**Goal**. Copy every one of the records below word for word, leaving out the pictures.

======== Provided records ========

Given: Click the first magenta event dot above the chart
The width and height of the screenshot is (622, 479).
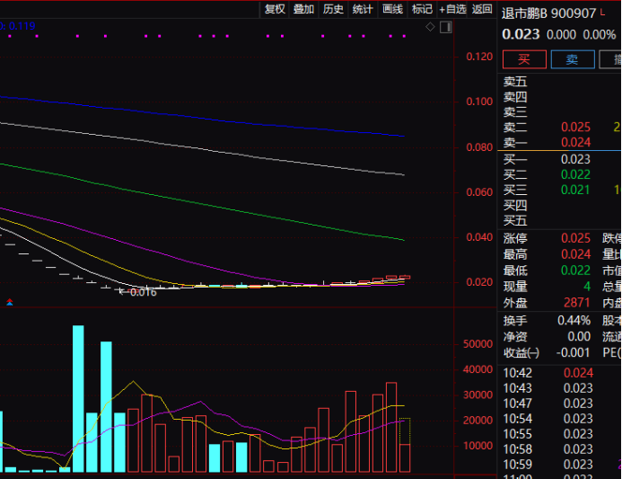Looking at the screenshot, I should [78, 36].
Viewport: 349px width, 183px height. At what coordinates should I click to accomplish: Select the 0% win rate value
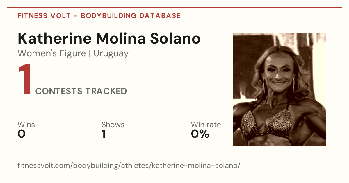[x=200, y=134]
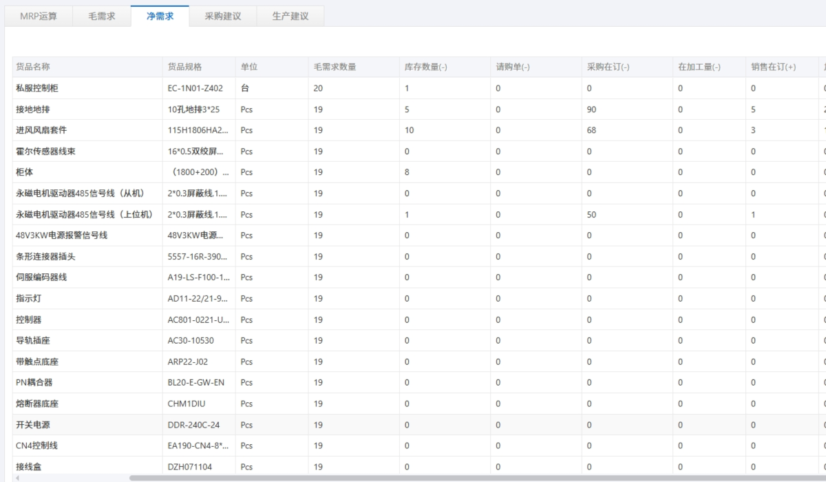Click the EC-1N01-Z402 specification cell
Screen dimensions: 826x482
pyautogui.click(x=195, y=88)
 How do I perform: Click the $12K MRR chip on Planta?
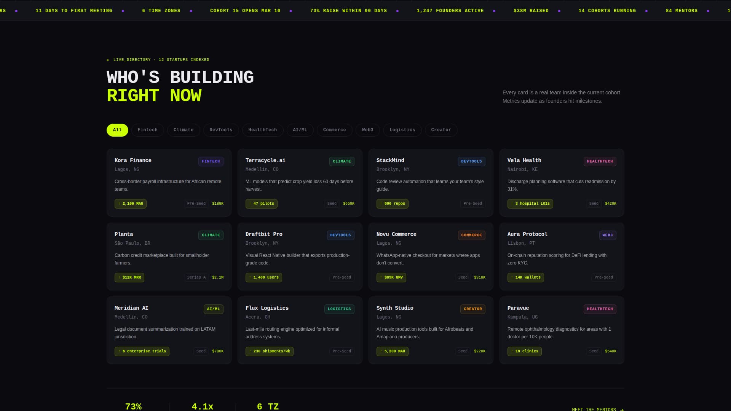(129, 277)
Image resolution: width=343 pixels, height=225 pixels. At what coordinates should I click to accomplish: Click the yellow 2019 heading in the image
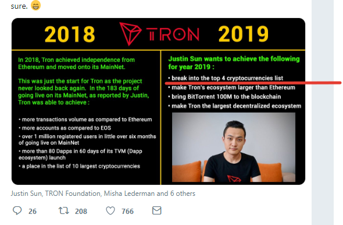(x=243, y=34)
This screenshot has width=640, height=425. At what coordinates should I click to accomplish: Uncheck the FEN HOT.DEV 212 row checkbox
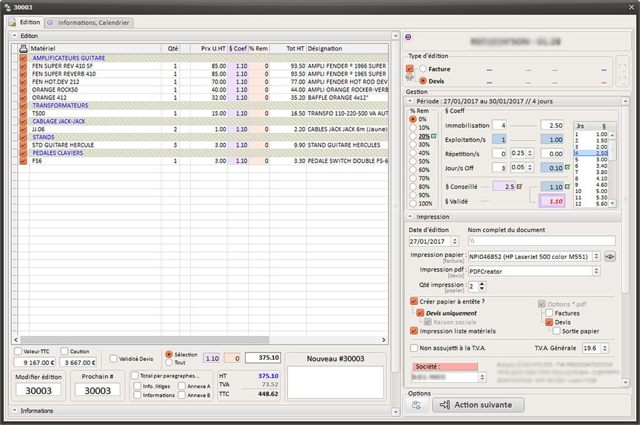tap(23, 82)
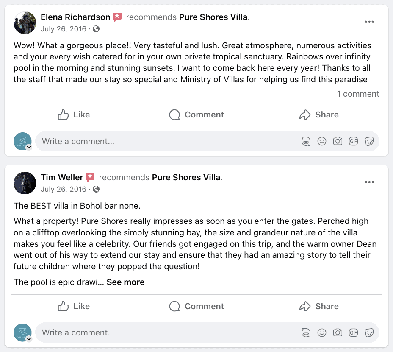Attach photo via camera icon in Elena's comment box
The height and width of the screenshot is (352, 393).
338,141
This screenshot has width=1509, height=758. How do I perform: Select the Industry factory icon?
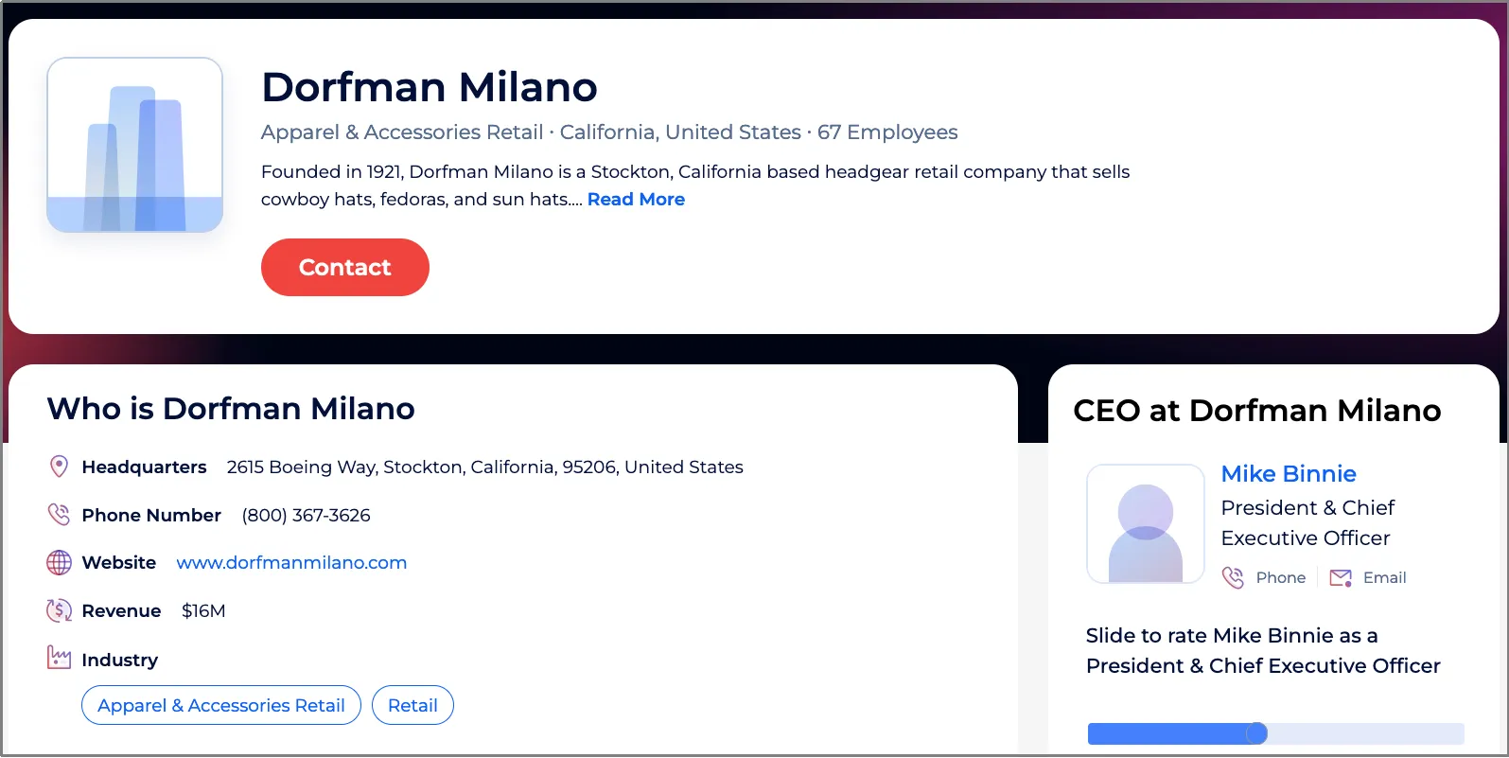(x=59, y=658)
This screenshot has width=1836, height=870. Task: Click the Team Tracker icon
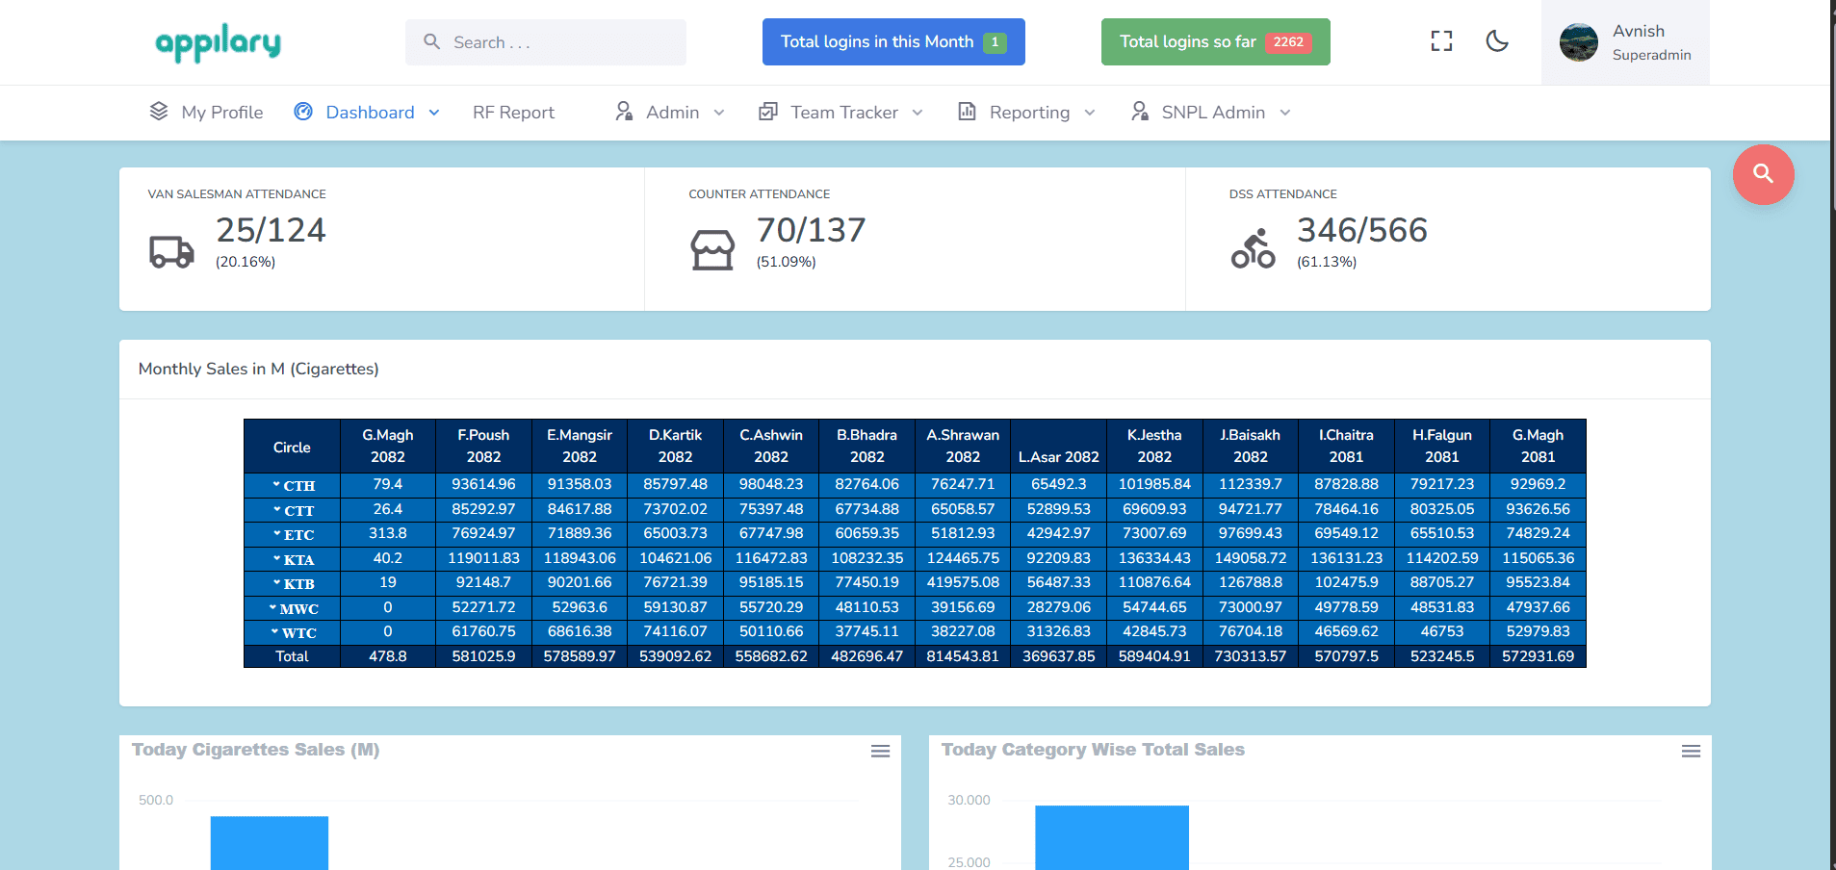(767, 112)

========

**The response**.
Given: Click the first magenta event dot above the chart
The width and height of the screenshot is (622, 479).
Looking at the screenshot, I should [78, 36].
Viewport: 349px width, 183px height. At what coordinates should I click to accomplish: Select the 0% win rate value
[x=200, y=134]
Click the EC-1N01-Z402 specification cell
Screen dimensions: 826x482
pyautogui.click(x=195, y=88)
 How do I perform: Click the $12K MRR chip on Planta?
(129, 277)
Image resolution: width=343 pixels, height=225 pixels. At what coordinates should I click to accomplish: Click the yellow 2019 heading in the image
(x=243, y=34)
This screenshot has width=640, height=425. At what coordinates should I click to accomplish: Uncheck the FEN HOT.DEV 212 row checkbox
tap(23, 82)
Attach photo via camera icon in Elena's comment box
The height and width of the screenshot is (352, 393).
338,141
This screenshot has width=1509, height=758. How do I perform: Select the Industry factory icon?
(x=59, y=658)
This screenshot has width=1836, height=870. Task: Click the Team Tracker icon
(767, 112)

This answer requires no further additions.